Search the data for the word "will" and copy each line that has it.

• _Recorded data_
-*-*-

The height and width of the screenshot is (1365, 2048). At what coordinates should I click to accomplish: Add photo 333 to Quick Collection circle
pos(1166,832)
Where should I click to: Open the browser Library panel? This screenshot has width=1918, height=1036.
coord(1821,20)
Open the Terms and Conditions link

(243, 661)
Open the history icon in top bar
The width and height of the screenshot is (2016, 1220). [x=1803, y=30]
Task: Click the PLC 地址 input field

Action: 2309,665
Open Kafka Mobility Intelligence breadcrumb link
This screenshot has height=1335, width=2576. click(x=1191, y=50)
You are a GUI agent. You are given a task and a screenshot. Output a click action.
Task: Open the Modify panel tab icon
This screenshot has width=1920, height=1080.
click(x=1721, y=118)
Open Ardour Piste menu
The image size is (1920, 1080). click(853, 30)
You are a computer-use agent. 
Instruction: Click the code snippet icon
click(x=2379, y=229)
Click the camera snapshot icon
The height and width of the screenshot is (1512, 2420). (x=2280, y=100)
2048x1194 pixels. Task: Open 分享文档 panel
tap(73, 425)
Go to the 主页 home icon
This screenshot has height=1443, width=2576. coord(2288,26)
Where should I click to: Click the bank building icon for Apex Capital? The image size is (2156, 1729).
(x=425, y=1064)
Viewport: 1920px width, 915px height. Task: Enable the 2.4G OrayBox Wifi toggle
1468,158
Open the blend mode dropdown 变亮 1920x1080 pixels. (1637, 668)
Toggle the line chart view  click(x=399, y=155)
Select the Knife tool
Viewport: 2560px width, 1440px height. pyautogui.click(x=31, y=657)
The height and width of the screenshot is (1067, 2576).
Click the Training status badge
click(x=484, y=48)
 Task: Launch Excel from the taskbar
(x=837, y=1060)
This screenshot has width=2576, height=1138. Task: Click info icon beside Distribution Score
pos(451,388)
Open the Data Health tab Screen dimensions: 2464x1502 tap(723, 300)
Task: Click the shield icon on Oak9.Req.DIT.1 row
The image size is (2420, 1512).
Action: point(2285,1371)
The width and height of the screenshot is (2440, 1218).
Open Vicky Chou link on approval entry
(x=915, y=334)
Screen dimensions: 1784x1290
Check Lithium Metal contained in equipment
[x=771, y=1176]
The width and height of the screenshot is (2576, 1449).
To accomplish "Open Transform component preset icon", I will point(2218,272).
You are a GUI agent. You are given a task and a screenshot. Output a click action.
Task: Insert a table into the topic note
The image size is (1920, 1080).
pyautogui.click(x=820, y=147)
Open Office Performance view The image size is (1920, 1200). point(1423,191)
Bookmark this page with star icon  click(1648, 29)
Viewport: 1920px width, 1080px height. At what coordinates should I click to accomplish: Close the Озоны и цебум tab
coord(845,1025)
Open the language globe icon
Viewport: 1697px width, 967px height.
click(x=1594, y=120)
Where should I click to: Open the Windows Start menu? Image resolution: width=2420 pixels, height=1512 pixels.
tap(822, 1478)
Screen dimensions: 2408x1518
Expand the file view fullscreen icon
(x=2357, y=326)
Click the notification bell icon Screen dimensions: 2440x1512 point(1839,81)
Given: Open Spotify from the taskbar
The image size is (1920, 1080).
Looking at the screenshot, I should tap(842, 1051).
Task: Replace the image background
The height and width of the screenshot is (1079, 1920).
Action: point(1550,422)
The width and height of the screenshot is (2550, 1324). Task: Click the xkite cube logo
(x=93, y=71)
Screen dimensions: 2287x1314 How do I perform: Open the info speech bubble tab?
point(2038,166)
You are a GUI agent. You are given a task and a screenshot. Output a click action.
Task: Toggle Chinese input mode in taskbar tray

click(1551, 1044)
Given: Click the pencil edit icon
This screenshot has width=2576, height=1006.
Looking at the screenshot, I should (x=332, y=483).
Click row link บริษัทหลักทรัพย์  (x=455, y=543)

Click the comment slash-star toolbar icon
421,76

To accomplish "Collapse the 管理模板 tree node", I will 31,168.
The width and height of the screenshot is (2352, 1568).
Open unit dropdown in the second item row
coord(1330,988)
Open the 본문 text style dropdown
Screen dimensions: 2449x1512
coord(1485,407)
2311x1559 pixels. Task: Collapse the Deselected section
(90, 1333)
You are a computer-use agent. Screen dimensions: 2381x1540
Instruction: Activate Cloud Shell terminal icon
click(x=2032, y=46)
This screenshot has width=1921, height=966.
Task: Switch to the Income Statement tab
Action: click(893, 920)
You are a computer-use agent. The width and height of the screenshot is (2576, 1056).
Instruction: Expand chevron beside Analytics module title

-*-*-

• _Problem solution_
To accomplish "Open Transform component preset icon", I will point(2218,272).
To accomplish "Collapse the 管理模板 tree node", I will 31,168.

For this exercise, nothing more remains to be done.